Greenplum has released new technology which it says can speed the loading of data into large scale databases, without compromising overall performance.
San Mateo, California-based Greenplum provides a high performance database (DBMS) typically used in data warehousing and large-scale analytical processing (or business intelligence) applications. It powers the Sun Data Warehouse Appliance, and customers include the likes of Linkedin, Nasdaq, NYSE Euronext, Fox Interactive Media, and Myspace.

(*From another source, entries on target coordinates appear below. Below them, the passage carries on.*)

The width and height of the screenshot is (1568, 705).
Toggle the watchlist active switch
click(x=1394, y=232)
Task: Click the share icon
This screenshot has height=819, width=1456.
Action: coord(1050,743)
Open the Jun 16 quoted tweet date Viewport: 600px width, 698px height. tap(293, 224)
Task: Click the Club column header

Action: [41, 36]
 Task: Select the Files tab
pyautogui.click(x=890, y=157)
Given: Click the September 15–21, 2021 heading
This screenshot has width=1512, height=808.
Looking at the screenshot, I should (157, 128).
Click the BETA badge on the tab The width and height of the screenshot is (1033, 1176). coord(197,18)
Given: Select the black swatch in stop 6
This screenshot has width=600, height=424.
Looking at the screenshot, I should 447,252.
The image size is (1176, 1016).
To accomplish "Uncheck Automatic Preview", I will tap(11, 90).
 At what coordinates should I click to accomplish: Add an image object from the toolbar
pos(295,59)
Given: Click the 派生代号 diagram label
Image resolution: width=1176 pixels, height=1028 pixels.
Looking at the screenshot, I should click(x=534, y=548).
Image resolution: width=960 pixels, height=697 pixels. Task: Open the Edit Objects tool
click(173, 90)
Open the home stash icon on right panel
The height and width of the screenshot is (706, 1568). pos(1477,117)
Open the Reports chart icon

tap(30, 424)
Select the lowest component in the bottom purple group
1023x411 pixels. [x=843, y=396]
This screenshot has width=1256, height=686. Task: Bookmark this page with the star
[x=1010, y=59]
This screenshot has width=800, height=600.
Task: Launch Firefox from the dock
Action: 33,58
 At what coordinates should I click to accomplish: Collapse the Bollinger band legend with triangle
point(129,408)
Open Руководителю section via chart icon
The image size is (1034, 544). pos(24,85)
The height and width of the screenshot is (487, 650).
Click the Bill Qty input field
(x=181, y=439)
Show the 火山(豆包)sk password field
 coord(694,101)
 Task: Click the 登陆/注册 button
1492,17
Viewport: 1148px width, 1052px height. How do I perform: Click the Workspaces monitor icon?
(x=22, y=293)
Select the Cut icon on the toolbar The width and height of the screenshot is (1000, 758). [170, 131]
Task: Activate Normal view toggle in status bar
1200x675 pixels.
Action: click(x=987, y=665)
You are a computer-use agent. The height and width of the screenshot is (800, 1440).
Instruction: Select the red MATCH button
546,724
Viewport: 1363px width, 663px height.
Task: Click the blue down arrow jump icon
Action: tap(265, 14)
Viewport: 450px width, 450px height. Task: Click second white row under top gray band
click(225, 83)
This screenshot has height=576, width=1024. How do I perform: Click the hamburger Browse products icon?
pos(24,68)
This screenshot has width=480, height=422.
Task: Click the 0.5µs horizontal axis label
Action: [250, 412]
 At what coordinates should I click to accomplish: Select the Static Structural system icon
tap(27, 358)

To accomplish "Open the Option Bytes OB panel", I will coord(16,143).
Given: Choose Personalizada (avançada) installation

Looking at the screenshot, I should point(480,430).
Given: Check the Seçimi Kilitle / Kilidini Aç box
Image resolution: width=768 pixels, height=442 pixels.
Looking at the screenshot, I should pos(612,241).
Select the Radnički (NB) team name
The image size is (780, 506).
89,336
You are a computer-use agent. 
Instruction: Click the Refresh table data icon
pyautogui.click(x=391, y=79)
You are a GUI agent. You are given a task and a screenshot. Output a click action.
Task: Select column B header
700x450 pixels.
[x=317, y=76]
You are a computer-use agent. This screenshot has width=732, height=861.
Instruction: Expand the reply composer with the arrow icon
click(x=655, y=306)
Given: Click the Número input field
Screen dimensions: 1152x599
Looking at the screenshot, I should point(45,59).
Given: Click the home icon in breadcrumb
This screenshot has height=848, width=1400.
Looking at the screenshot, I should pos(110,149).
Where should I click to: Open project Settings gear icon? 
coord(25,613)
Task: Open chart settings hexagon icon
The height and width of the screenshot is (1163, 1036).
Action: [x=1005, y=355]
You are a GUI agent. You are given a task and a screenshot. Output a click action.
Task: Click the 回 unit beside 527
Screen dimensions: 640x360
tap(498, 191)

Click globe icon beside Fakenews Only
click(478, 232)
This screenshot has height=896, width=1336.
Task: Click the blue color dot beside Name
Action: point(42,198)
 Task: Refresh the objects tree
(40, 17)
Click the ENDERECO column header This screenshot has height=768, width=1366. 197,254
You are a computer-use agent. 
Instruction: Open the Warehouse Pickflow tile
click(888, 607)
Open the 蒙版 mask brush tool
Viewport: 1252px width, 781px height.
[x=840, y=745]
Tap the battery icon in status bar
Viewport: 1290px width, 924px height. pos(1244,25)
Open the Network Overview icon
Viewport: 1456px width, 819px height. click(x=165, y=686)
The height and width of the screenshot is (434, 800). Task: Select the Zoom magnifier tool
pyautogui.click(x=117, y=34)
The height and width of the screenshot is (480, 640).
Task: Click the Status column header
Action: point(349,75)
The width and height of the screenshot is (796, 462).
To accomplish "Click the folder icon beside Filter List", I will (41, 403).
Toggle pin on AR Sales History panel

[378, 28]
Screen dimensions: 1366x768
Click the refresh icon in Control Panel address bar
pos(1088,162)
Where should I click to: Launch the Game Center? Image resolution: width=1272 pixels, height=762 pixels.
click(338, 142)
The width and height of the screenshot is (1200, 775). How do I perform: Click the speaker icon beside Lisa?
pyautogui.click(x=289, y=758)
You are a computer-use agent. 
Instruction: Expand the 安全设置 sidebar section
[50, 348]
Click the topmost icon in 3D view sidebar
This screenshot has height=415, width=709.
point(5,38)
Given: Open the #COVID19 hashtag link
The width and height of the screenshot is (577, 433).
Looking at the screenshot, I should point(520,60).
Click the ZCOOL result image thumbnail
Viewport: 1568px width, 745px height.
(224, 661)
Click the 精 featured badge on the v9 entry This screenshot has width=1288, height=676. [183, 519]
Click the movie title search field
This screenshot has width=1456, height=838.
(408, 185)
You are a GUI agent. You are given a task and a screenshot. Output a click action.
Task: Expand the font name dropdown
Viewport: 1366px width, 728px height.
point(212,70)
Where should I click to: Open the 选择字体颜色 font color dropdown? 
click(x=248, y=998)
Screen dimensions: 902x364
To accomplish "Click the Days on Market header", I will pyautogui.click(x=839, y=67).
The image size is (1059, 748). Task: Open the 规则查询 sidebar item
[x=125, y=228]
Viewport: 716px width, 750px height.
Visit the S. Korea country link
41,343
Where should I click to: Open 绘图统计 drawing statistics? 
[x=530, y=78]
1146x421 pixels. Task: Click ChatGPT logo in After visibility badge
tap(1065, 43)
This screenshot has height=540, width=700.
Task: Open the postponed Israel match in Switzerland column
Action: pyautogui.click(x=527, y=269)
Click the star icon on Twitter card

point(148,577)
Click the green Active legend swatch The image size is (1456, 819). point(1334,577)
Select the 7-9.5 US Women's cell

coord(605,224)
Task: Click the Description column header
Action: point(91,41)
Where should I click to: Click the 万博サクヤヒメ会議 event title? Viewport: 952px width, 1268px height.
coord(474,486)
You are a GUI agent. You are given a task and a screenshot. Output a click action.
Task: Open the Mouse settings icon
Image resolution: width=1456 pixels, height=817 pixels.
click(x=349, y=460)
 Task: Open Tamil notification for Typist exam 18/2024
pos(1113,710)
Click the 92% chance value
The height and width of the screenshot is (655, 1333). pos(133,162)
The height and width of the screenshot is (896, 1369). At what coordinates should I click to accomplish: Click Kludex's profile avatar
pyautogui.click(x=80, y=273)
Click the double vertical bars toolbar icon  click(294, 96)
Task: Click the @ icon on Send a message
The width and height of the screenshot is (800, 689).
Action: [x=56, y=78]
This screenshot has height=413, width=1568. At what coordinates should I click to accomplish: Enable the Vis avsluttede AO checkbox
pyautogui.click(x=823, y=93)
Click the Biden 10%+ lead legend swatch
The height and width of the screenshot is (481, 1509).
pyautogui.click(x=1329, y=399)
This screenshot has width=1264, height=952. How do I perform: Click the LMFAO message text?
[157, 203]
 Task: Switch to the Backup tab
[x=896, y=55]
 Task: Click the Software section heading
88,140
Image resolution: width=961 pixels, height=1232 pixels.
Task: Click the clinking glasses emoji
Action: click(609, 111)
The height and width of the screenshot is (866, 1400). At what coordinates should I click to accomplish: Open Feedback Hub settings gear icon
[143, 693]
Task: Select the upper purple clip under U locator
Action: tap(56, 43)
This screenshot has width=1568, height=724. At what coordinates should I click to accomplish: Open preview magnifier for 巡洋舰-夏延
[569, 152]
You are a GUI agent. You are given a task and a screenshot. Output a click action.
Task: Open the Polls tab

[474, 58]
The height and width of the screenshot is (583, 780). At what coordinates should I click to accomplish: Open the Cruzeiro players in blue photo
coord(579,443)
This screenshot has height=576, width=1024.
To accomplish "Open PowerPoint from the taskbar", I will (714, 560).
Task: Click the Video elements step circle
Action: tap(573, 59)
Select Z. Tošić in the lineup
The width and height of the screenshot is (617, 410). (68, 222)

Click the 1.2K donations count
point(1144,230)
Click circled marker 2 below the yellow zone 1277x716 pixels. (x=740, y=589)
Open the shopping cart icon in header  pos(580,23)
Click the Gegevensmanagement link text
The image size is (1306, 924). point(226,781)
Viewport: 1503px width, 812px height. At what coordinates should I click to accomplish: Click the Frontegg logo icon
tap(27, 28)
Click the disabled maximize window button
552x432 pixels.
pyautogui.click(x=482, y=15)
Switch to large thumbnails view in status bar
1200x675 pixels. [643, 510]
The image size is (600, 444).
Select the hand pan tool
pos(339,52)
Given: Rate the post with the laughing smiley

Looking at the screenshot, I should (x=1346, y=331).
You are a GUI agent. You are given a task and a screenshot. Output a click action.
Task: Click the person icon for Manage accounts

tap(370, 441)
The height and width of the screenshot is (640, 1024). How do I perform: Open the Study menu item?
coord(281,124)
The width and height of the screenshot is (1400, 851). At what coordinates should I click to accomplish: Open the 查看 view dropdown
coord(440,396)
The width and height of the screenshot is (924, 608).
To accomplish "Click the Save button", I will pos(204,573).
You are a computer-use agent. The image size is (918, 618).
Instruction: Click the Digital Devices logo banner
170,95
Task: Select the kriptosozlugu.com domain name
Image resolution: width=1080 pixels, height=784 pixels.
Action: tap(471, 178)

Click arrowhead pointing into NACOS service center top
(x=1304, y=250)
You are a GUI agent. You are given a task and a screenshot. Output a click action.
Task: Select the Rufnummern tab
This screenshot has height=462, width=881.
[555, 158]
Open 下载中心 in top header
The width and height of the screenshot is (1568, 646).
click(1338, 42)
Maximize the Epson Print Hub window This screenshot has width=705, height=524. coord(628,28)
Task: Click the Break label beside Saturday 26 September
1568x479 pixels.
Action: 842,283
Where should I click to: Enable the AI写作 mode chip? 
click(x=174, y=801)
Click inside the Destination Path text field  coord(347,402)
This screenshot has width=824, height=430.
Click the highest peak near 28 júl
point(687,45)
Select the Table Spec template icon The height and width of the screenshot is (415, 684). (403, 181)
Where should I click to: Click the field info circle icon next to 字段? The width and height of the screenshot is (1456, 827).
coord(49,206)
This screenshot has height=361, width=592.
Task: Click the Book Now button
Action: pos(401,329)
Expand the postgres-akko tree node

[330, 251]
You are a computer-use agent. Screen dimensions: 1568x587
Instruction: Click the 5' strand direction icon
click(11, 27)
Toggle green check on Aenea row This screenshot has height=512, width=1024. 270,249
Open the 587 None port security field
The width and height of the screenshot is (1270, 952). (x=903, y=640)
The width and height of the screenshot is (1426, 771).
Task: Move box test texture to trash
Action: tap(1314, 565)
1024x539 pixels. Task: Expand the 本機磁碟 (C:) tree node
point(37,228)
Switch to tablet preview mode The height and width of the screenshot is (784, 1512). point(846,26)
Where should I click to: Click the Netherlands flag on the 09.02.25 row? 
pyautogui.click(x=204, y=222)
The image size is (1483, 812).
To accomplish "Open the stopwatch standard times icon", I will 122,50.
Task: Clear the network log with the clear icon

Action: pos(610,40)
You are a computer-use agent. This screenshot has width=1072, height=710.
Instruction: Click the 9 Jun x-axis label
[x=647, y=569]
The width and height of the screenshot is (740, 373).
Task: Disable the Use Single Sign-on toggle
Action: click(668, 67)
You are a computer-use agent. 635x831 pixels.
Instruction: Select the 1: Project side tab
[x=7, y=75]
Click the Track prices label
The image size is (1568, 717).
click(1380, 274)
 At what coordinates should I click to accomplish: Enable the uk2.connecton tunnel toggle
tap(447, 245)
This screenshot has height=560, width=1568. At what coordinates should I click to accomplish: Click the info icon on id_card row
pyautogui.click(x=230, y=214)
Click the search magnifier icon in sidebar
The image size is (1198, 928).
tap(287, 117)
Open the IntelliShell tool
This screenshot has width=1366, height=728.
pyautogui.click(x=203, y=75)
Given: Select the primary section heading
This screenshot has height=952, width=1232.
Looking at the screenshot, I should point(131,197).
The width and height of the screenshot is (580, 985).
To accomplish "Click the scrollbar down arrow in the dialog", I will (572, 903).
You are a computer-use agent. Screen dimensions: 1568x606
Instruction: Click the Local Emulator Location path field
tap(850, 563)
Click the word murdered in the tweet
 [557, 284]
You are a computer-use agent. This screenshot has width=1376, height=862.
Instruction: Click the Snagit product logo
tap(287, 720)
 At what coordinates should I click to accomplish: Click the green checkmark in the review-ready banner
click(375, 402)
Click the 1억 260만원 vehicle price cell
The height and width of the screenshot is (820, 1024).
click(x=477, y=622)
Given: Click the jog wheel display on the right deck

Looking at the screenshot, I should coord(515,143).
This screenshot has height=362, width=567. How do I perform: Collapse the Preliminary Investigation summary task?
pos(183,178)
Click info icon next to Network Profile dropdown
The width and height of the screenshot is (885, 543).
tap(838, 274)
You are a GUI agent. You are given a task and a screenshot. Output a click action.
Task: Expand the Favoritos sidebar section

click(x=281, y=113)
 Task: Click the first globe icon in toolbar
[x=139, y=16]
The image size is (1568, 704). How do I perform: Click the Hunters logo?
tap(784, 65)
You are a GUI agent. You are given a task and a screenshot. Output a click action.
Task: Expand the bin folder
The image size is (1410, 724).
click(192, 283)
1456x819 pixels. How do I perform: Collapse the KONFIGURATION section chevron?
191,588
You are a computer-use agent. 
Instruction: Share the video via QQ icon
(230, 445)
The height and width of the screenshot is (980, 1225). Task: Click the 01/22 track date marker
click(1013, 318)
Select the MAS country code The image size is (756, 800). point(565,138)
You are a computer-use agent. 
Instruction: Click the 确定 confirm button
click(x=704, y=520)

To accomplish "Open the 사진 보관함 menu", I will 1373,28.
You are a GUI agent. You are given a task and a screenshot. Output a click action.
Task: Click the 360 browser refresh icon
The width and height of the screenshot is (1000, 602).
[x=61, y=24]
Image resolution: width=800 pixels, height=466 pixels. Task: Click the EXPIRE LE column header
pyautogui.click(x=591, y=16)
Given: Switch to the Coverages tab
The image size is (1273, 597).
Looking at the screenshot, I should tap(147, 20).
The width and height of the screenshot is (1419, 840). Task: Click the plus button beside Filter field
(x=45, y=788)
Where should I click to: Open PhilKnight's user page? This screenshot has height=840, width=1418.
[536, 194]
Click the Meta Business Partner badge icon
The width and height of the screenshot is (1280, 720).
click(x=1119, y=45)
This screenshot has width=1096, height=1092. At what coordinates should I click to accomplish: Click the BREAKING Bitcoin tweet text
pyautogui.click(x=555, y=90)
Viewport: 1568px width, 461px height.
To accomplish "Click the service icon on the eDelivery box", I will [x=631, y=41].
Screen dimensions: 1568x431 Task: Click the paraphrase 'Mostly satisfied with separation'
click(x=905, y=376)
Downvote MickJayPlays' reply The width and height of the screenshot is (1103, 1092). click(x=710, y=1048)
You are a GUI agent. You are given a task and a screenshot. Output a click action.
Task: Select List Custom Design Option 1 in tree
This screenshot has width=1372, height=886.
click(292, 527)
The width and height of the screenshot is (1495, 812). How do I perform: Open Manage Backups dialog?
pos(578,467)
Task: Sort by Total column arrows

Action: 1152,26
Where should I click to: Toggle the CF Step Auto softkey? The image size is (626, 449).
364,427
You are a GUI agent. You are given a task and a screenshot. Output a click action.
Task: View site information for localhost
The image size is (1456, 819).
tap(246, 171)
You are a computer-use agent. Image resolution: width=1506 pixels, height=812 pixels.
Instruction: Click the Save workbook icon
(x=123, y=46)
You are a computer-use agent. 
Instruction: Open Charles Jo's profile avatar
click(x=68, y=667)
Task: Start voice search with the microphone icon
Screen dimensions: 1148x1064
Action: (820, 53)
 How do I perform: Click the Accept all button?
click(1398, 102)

Data loading is rapidly becoming an issue for companies increasingly facing exponential data growth. "For many companies data loading is a bottleneck," said Ben Werther, director of product marketing at Greenplum. "Data loading is traditionally done at night, but more data and longer loading cycles, sometime means this extends into the working day."
"The amount of data is growing on a daily or weekly basis," said Paul Salazar, VP of corporate marketing. "Companies are seeking to gain competitive advantage from analysing the data they capture and they are also choosing to store more data about specific events."
Salazar said that if customers can gain field intelligence quickly, by shorten data loading times to a couple of hours instead of overnight or longer, then there is a definite competitive advantage to be had.
To this end, Greenplum has introduced technology it is calling ‘MPP Scatter/Gather Streaming' (or SG Steaming for short). SG Streaming technology is available immediately with the Greenplum Database. It is included at no extra charge to Greenplum customers, and the company says it eliminates the bottlenecks associated with other approaches to data loading.
Indeed, Greenplum cites customers that are achieving production loading speeds of over 4TB per hour. "The loading capabilities of this database are remarkable," said Brian Dolan, director of research analytics at Fox Interactive Media. "We're loading at rates of four terabytes an hour, consistently."
"This is definitely the fastest in the industry," said Greenplum's Werther. "Netezza for example quotes 500GB an hour, and we have not seen anyone doing more than 1TB an hour."
According to Werther, Greenplum utilises a "parallel-everywhere" approach to loading in which data flows from one or more source systems to every node of the database without any sequential choke points. This differs from traditional "bulk loading" technologies, used by most mainstream database and MPP appliance vendors that push data from a single source, often over a single or small number of parallel channels, and result in fundamental bottlenecks and ever-increasing load times. Greenplum's approach also avoids the need for a "loader" tier of servers, as required by some other MPP database vendors.
The SG Streaming technology ensures parallelism by "scattering" data from all source systems across 100s or 1,000s of parallel streams that simultaneously flow to all nodes of the Greenplum Database. Performance scales with the number of Greenplum Database nodes, and the technology supports both large batch and continuous near-real-time loading patterns with negligible impact on concurrent database operations.
Another useful feature is that the data can be transformed and processed in-flight, utilising all nodes of the database in parallel, for extremely high-performance ELT (extract-load-transform) and ETLT (extract-transform-load-transform) loading pipelines.
Of course, this means that Greenplum competes against the likes of hardware-based players like NCR's Teradata and Netezza, as well as other mainstream players such as Oracle. But Greenplum says that its ability to utilise off-the-shelf servers, storage, and networking, means that customers are not tied into any particular hardware configuration, and instead are offered cost-effective scaling on commodity hardware.
Greenplum launched version 3.2 of its database software back in September last year. Greenplum Database 3.2 was the first database to include MapReduce, a parallel computing technique pioneered by Google for analysing the web, which boosted the data analytics capabilities of the new DBMS.